- _AIM OF THE TASK_
Locate each line in the entries below that contains the string "pyautogui", and copy those lines.

Records from a data source:
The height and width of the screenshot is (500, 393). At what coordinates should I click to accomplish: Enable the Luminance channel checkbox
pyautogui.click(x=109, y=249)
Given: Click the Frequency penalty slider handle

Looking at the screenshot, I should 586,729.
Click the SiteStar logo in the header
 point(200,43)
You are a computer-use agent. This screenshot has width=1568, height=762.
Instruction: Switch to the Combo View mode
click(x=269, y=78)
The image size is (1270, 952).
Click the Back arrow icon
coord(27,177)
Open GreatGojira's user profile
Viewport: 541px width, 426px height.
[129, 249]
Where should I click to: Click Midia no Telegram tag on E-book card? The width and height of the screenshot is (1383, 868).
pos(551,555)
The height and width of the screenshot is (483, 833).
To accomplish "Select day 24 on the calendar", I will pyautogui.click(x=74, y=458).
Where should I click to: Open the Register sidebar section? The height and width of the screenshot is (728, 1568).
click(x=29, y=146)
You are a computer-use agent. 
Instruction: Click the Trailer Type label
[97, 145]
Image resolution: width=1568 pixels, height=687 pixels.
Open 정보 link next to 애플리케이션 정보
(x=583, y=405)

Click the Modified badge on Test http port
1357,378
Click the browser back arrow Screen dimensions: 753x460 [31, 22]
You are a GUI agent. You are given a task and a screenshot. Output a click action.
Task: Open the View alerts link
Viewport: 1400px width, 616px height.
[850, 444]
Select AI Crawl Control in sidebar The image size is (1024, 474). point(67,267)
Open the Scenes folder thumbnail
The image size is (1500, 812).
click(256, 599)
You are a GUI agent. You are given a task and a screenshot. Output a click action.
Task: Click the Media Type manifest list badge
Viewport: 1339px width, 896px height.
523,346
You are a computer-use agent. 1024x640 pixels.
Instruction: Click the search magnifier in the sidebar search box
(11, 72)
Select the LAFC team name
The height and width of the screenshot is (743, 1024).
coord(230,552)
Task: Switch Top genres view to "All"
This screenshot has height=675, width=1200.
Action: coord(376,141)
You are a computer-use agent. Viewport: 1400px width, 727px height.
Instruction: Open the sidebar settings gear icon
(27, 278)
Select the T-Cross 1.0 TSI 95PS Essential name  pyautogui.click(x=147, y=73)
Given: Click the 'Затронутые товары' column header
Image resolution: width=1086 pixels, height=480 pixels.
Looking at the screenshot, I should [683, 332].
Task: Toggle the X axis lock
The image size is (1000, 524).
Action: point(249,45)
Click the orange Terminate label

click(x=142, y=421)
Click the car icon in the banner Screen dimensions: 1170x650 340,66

- _FINISHED EXERCISE_
pyautogui.click(x=109, y=249)
To accomplish "Select day 24 on the calendar", I will pyautogui.click(x=74, y=458).
Select the T-Cross 1.0 TSI 95PS Essential name  pyautogui.click(x=147, y=73)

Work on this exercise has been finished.